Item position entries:

▬▬▬▬▬▬

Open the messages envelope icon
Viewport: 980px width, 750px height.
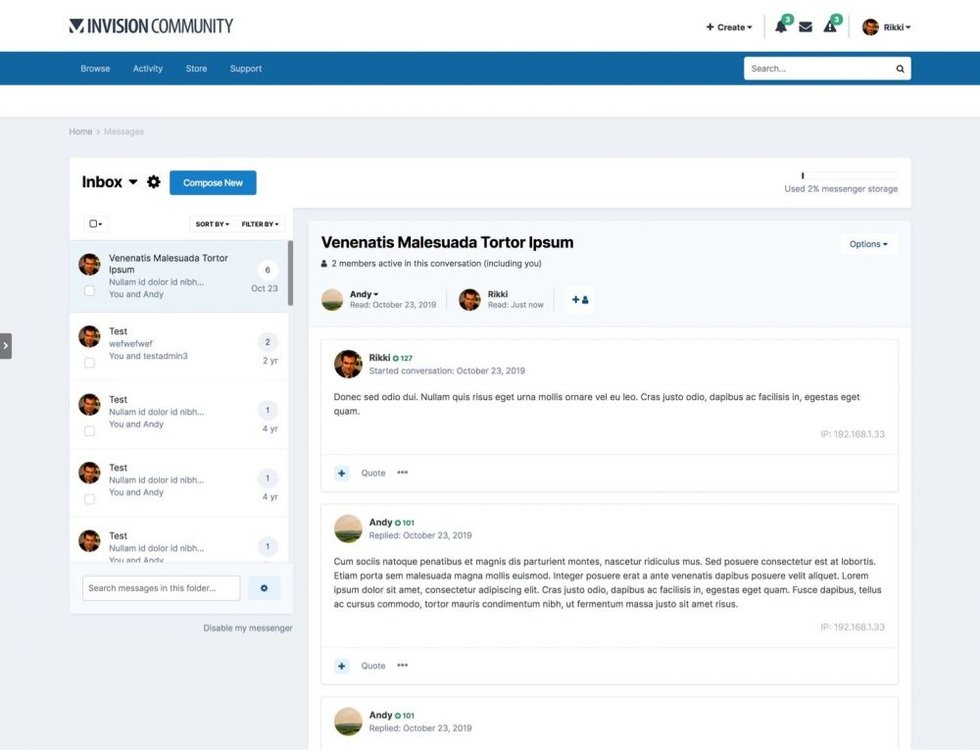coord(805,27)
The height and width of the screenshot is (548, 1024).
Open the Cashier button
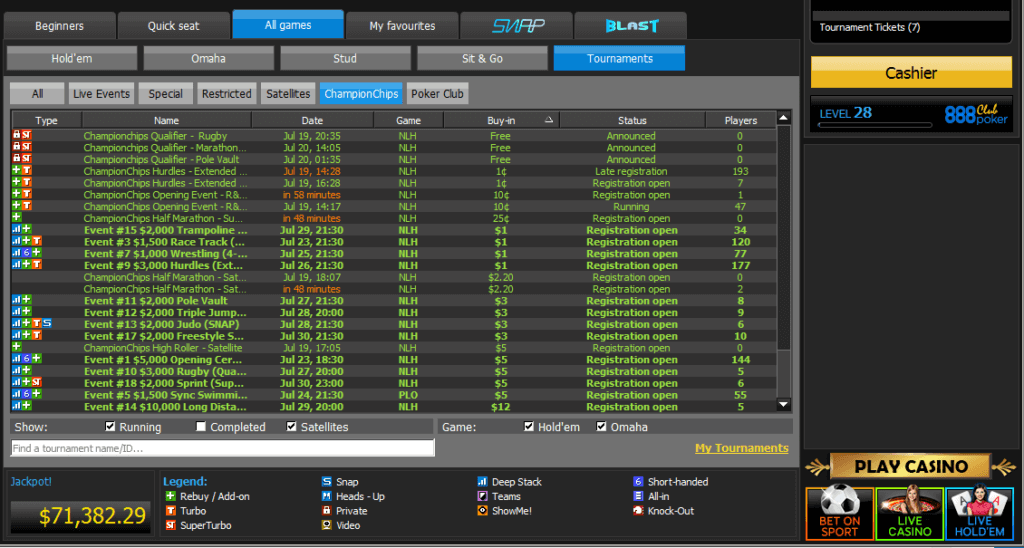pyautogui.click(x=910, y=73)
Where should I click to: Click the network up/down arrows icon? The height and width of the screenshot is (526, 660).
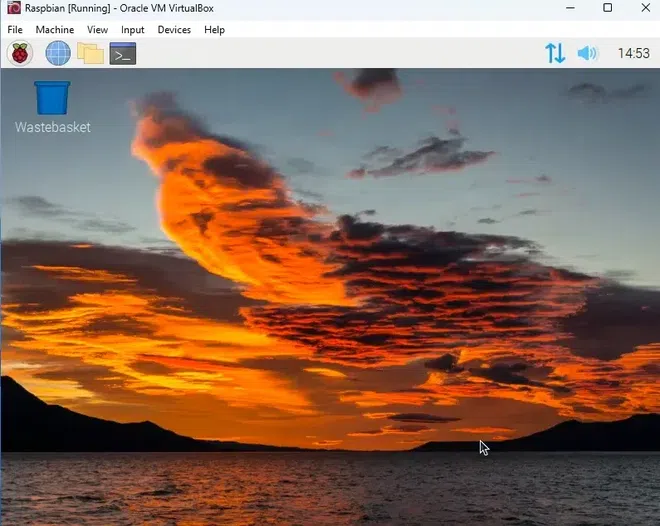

▬▬▬▬▬▬

What to do:
Update the records above by changing each "screenshot" to "image" and leaving everything else as it is. Omit the pictures from your answer.

Result:
Open the messages envelope icon
Viewport: 980px width, 750px height.
coord(805,27)
The height and width of the image is (548, 1024).
Open the Cashier button
pyautogui.click(x=910, y=73)
Where should I click to: Click the network up/down arrows icon? The height and width of the image is (526, 660).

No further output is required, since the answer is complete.